Problem to work on:
Output the data that follows, keeping every line identical.

Input material:
..........

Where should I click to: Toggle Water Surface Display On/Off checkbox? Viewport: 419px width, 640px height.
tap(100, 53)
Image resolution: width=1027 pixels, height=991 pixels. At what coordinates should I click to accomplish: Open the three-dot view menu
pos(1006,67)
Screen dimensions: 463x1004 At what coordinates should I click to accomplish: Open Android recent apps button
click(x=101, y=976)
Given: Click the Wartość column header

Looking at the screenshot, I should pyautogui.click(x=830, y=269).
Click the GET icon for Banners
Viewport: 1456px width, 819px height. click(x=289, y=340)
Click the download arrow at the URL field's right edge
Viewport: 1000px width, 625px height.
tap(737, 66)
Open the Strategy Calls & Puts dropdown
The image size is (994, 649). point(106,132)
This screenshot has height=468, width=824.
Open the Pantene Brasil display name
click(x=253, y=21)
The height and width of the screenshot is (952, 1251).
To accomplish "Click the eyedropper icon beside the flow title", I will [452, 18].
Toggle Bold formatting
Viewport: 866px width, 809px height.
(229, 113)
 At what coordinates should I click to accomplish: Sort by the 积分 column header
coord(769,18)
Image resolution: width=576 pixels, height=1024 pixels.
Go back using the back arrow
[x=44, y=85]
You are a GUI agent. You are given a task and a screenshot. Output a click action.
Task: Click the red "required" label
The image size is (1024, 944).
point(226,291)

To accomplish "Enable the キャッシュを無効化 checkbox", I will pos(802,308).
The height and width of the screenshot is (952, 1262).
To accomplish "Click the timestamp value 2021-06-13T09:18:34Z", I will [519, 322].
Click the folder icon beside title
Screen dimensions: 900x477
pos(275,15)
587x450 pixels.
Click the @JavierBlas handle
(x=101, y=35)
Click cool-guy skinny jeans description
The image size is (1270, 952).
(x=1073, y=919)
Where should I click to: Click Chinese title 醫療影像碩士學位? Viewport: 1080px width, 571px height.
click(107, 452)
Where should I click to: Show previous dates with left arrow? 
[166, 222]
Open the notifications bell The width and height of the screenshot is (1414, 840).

..........

Result:
Where should I click to: Toggle Water Surface Display On/Off checkbox? Viewport: 419px width, 640px height.
tap(100, 53)
Image resolution: width=1027 pixels, height=991 pixels. At what coordinates should I click to accomplish: Open the three-dot view menu
pos(1006,67)
Screen dimensions: 463x1004 At what coordinates should I click to accomplish: Open Android recent apps button
click(x=101, y=976)
Given: Click the Wartość column header

Looking at the screenshot, I should pyautogui.click(x=830, y=269).
Click the GET icon for Banners
Viewport: 1456px width, 819px height. click(x=289, y=340)
Click the download arrow at the URL field's right edge
Viewport: 1000px width, 625px height.
tap(737, 66)
Open the Strategy Calls & Puts dropdown
The image size is (994, 649). point(106,132)
This screenshot has height=468, width=824.
Open the Pantene Brasil display name
click(x=253, y=21)
The height and width of the screenshot is (952, 1251).
To accomplish "Click the eyedropper icon beside the flow title", I will [452, 18].
Toggle Bold formatting
Viewport: 866px width, 809px height.
(229, 113)
 At what coordinates should I click to accomplish: Sort by the 积分 column header
coord(769,18)
Image resolution: width=576 pixels, height=1024 pixels.
Go back using the back arrow
[x=44, y=85]
You are a GUI agent. You are given a task and a screenshot. Output a click action.
Task: Click the red "required" label
The image size is (1024, 944).
point(226,291)

To accomplish "Enable the キャッシュを無効化 checkbox", I will pos(802,308).
The height and width of the screenshot is (952, 1262).
To accomplish "Click the timestamp value 2021-06-13T09:18:34Z", I will [519, 322].
Click the folder icon beside title
Screen dimensions: 900x477
pos(275,15)
587x450 pixels.
Click the @JavierBlas handle
(x=101, y=35)
Click cool-guy skinny jeans description
The image size is (1270, 952).
(x=1073, y=919)
Where should I click to: Click Chinese title 醫療影像碩士學位? Viewport: 1080px width, 571px height.
click(107, 452)
Where should I click to: Show previous dates with left arrow? 
[166, 222]
Open the notifications bell The width and height of the screenshot is (1414, 840).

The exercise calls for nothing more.